▶ Your task:
Copy out the entries below verbatim, starting at the line that contains "Download the uploaded mobileconfig file" and stopping after the line that contains "Action: (117, 40)".

----------------------------------------

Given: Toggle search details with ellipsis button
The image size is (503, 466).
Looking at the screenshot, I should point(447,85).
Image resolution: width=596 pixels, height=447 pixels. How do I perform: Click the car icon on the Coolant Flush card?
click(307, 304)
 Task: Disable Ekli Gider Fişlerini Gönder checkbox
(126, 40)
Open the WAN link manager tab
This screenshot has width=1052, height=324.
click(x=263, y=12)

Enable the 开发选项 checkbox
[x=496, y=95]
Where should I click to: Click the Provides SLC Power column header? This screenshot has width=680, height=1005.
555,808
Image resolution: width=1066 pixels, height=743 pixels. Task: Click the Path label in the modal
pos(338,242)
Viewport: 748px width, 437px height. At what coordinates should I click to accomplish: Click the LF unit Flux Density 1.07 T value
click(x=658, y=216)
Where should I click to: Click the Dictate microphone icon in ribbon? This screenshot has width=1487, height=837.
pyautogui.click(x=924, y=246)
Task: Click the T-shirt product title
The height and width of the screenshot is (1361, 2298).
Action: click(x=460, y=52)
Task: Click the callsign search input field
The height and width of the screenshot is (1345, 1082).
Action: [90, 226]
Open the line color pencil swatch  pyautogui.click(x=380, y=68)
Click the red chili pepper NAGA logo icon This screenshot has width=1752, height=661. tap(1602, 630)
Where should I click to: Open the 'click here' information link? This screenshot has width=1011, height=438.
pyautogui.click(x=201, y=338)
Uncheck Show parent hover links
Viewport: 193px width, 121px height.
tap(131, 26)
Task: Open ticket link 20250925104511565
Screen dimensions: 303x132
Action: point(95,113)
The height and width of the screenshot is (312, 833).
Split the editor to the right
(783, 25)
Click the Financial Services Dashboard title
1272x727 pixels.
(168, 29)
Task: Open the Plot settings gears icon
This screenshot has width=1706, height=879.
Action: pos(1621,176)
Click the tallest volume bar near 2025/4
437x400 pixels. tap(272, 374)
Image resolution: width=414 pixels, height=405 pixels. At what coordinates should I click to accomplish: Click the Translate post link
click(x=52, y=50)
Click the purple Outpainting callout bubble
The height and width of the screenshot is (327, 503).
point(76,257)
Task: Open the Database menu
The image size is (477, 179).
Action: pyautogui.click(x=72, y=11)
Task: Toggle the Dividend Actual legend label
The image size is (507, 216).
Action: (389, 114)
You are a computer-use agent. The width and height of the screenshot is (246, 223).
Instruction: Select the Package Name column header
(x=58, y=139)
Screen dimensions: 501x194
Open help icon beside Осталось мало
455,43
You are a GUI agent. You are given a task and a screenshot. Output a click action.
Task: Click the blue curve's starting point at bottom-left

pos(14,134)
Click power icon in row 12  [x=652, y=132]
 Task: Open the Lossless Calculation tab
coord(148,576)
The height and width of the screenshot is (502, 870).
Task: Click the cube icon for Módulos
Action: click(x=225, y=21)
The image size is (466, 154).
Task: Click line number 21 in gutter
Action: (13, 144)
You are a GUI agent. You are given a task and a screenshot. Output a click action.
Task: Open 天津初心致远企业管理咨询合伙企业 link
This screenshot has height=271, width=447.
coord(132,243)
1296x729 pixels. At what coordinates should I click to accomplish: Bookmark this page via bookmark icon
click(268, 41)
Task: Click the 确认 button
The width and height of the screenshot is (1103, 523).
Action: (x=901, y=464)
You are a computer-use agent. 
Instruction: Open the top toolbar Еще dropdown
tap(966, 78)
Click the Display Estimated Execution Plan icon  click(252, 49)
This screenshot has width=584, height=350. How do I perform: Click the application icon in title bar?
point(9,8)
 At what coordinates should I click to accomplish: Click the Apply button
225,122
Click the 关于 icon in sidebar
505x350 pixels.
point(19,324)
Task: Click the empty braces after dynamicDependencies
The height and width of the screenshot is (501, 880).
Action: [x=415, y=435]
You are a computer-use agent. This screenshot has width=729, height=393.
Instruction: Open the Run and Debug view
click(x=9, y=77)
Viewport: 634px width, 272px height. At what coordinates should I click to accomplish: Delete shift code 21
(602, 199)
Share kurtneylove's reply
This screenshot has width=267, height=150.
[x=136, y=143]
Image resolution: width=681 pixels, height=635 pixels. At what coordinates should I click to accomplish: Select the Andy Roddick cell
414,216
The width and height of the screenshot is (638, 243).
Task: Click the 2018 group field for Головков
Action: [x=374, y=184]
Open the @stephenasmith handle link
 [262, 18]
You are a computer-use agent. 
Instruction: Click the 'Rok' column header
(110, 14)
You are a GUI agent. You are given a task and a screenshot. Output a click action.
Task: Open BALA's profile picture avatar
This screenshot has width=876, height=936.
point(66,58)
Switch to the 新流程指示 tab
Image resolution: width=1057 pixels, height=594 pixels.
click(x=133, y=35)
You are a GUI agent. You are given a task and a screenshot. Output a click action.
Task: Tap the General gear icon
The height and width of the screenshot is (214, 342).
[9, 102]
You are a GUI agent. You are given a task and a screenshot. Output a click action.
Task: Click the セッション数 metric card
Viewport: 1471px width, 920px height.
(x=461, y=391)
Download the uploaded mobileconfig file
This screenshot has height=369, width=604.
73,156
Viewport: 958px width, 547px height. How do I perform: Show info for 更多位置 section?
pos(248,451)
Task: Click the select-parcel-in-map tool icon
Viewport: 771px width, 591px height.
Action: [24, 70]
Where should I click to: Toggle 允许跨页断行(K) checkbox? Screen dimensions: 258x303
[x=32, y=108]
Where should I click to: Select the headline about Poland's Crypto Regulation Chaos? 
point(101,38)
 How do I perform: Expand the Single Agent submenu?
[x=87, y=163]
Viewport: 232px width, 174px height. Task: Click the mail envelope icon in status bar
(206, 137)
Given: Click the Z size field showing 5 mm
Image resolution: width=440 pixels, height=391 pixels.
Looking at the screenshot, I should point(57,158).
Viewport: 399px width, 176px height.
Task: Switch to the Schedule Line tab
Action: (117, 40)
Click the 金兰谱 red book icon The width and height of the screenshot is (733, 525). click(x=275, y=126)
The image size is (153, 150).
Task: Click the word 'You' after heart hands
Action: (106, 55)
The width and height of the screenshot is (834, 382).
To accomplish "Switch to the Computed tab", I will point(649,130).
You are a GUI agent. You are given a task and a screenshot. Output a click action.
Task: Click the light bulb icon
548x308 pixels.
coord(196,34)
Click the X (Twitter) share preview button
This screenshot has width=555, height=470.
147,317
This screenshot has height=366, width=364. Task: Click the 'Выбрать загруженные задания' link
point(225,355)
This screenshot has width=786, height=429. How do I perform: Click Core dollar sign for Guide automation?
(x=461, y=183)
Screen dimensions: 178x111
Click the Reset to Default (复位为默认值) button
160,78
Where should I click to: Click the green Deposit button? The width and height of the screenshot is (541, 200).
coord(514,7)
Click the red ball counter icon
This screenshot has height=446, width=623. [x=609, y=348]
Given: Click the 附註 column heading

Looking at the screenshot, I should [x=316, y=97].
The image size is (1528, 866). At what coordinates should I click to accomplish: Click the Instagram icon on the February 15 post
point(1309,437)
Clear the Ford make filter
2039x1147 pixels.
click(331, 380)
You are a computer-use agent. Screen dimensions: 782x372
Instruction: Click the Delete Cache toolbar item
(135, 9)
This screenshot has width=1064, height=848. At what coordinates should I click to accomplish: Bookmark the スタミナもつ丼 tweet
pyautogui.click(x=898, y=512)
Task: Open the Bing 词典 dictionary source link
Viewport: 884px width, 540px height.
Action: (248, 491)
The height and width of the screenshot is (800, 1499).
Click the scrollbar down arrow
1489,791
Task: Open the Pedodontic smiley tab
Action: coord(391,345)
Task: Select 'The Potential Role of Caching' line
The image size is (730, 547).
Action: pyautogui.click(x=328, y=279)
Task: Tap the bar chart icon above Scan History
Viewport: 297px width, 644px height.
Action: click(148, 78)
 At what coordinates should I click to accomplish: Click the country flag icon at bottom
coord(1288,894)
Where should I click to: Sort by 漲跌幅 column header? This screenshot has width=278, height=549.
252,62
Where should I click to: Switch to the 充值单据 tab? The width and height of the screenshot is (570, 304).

----------------------------------------

▶ The answer:
Download the uploaded mobileconfig file
This screenshot has height=369, width=604.
73,156
Viewport: 958px width, 547px height. How do I perform: Show info for 更多位置 section?
pos(248,451)
Task: Click the select-parcel-in-map tool icon
Viewport: 771px width, 591px height.
Action: [24, 70]
Where should I click to: Toggle 允许跨页断行(K) checkbox? Screen dimensions: 258x303
[x=32, y=108]
Where should I click to: Select the headline about Poland's Crypto Regulation Chaos? 
point(101,38)
 How do I perform: Expand the Single Agent submenu?
[x=87, y=163]
Viewport: 232px width, 174px height. Task: Click the mail envelope icon in status bar
(206, 137)
Given: Click the Z size field showing 5 mm
Image resolution: width=440 pixels, height=391 pixels.
Looking at the screenshot, I should point(57,158).
Viewport: 399px width, 176px height.
Task: Switch to the Schedule Line tab
Action: (117, 40)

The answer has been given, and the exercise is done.